> [WHAT YOU SHOULD DO] Copy out the items below line for line, with no changes.

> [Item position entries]
++++++++
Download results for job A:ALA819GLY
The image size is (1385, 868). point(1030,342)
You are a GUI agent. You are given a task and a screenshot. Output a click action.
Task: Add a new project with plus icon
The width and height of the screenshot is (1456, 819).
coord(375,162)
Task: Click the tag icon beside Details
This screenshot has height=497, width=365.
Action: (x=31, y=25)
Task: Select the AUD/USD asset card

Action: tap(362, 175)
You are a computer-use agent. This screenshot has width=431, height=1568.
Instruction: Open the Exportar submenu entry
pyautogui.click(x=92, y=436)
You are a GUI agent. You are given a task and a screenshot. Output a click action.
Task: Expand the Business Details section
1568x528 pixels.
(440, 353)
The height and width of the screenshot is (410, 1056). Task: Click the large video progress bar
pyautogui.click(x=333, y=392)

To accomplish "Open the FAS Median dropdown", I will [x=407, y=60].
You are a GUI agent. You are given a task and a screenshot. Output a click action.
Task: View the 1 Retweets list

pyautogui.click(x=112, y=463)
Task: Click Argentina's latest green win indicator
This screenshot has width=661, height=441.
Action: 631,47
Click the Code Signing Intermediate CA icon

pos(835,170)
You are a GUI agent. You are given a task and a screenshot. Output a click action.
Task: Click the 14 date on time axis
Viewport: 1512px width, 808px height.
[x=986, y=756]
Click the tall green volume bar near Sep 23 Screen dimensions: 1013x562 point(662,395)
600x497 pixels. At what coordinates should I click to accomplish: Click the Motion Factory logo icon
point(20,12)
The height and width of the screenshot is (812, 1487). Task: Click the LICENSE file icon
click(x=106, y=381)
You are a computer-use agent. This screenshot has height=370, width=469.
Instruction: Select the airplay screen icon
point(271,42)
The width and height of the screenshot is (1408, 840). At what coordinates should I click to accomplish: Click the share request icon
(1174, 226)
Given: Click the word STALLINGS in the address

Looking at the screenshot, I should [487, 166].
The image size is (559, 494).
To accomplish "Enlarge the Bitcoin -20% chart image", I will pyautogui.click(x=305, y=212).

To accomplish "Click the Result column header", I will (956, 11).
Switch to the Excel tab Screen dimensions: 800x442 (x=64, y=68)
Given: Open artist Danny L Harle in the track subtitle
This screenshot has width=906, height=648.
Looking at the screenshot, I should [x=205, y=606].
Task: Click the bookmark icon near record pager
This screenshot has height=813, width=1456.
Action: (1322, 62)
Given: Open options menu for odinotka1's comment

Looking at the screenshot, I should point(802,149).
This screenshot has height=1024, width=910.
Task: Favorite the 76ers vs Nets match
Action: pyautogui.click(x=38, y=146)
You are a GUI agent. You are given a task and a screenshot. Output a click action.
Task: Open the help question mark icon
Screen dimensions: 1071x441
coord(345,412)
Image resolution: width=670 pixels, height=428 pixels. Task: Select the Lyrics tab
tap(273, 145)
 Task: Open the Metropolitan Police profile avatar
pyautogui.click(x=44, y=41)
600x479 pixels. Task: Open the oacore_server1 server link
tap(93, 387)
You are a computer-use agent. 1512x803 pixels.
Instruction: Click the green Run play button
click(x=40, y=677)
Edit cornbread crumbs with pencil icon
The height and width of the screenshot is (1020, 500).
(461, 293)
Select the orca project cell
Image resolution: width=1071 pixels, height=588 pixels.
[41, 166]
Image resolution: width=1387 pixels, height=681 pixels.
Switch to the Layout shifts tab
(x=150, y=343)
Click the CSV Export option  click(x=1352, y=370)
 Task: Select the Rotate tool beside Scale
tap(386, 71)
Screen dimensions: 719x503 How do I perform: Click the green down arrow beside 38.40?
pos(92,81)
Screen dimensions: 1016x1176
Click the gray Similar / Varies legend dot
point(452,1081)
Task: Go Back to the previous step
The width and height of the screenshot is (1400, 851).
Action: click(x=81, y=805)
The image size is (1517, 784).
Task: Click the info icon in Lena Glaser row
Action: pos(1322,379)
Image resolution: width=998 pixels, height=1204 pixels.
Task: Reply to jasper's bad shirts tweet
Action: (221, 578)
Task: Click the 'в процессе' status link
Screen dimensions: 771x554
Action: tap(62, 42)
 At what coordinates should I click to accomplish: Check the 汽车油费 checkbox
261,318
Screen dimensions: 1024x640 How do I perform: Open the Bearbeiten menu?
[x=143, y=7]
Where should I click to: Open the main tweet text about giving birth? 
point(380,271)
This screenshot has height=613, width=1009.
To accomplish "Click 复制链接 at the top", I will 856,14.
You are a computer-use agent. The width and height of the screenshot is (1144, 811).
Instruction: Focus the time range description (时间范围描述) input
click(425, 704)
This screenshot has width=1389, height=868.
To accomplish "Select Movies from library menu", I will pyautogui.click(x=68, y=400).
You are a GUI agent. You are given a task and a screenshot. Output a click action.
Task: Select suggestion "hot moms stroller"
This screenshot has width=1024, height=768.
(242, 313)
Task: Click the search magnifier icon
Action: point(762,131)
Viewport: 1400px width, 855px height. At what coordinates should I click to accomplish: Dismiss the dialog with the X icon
++++++++
> [ANSWER TO THE TASK]
Download results for job A:ALA819GLY
The image size is (1385, 868). point(1030,342)
You are a GUI agent. You are given a task and a screenshot. Output a click action.
Task: Add a new project with plus icon
The width and height of the screenshot is (1456, 819).
coord(375,162)
Task: Click the tag icon beside Details
This screenshot has height=497, width=365.
Action: (x=31, y=25)
Task: Select the AUD/USD asset card

Action: tap(362, 175)
You are a computer-use agent. This screenshot has width=431, height=1568.
Instruction: Open the Exportar submenu entry
pyautogui.click(x=92, y=436)
You are a GUI agent. You are given a task and a screenshot. Output a click action.
Task: Expand the Business Details section
1568x528 pixels.
(440, 353)
The height and width of the screenshot is (410, 1056). Task: Click the large video progress bar
pyautogui.click(x=333, y=392)

To accomplish "Open the FAS Median dropdown", I will [x=407, y=60].
You are a GUI agent. You are given a task and a screenshot. Output a click action.
Task: View the 1 Retweets list

pyautogui.click(x=112, y=463)
Task: Click Argentina's latest green win indicator
This screenshot has width=661, height=441.
Action: 631,47
Click the Code Signing Intermediate CA icon

pos(835,170)
You are a GUI agent. You are given a task and a screenshot. Output a click action.
Task: Click the 14 date on time axis
Viewport: 1512px width, 808px height.
[x=986, y=756]
Click the tall green volume bar near Sep 23 Screen dimensions: 1013x562 point(662,395)
600x497 pixels. At what coordinates should I click to accomplish: Click the Motion Factory logo icon
point(20,12)
The height and width of the screenshot is (812, 1487). Task: Click the LICENSE file icon
click(x=106, y=381)
You are a computer-use agent. This screenshot has height=370, width=469.
Instruction: Select the airplay screen icon
point(271,42)
The width and height of the screenshot is (1408, 840). At what coordinates should I click to accomplish: Click the share request icon
(1174, 226)
Given: Click the word STALLINGS in the address

Looking at the screenshot, I should [487, 166].
The image size is (559, 494).
To accomplish "Enlarge the Bitcoin -20% chart image", I will pyautogui.click(x=305, y=212).

To accomplish "Click the Result column header", I will (956, 11).
Switch to the Excel tab Screen dimensions: 800x442 (x=64, y=68)
Given: Open artist Danny L Harle in the track subtitle
This screenshot has width=906, height=648.
Looking at the screenshot, I should [x=205, y=606].
Task: Click the bookmark icon near record pager
This screenshot has height=813, width=1456.
Action: (1322, 62)
Given: Open options menu for odinotka1's comment

Looking at the screenshot, I should point(802,149).
This screenshot has height=1024, width=910.
Task: Favorite the 76ers vs Nets match
Action: pyautogui.click(x=38, y=146)
You are a GUI agent. You are given a task and a screenshot. Output a click action.
Task: Open the help question mark icon
Screen dimensions: 1071x441
coord(345,412)
Image resolution: width=670 pixels, height=428 pixels. Task: Select the Lyrics tab
tap(273, 145)
 Task: Open the Metropolitan Police profile avatar
pyautogui.click(x=44, y=41)
600x479 pixels. Task: Open the oacore_server1 server link
tap(93, 387)
You are a computer-use agent. 1512x803 pixels.
Instruction: Click the green Run play button
click(x=40, y=677)
Edit cornbread crumbs with pencil icon
The height and width of the screenshot is (1020, 500).
(461, 293)
Select the orca project cell
Image resolution: width=1071 pixels, height=588 pixels.
[41, 166]
Image resolution: width=1387 pixels, height=681 pixels.
Switch to the Layout shifts tab
(x=150, y=343)
Click the CSV Export option  click(x=1352, y=370)
 Task: Select the Rotate tool beside Scale
tap(386, 71)
Screen dimensions: 719x503 How do I perform: Click the green down arrow beside 38.40?
pos(92,81)
Screen dimensions: 1016x1176
Click the gray Similar / Varies legend dot
point(452,1081)
Task: Go Back to the previous step
The width and height of the screenshot is (1400, 851).
Action: click(x=81, y=805)
The image size is (1517, 784).
Task: Click the info icon in Lena Glaser row
Action: pos(1322,379)
Image resolution: width=998 pixels, height=1204 pixels.
Task: Reply to jasper's bad shirts tweet
Action: (221, 578)
Task: Click the 'в процессе' status link
Screen dimensions: 771x554
Action: tap(62, 42)
 At what coordinates should I click to accomplish: Check the 汽车油费 checkbox
261,318
Screen dimensions: 1024x640 How do I perform: Open the Bearbeiten menu?
[x=143, y=7]
Where should I click to: Open the main tweet text about giving birth? 
point(380,271)
This screenshot has height=613, width=1009.
To accomplish "Click 复制链接 at the top", I will 856,14.
You are a computer-use agent. The width and height of the screenshot is (1144, 811).
Instruction: Focus the time range description (时间范围描述) input
click(425, 704)
This screenshot has width=1389, height=868.
To accomplish "Select Movies from library menu", I will pyautogui.click(x=68, y=400).
You are a GUI agent. You are given a task and a screenshot. Output a click action.
Task: Select suggestion "hot moms stroller"
This screenshot has width=1024, height=768.
(242, 313)
Task: Click the search magnifier icon
Action: point(762,131)
Viewport: 1400px width, 855px height. At what coordinates should I click to accomplish: Dismiss the dialog with the X icon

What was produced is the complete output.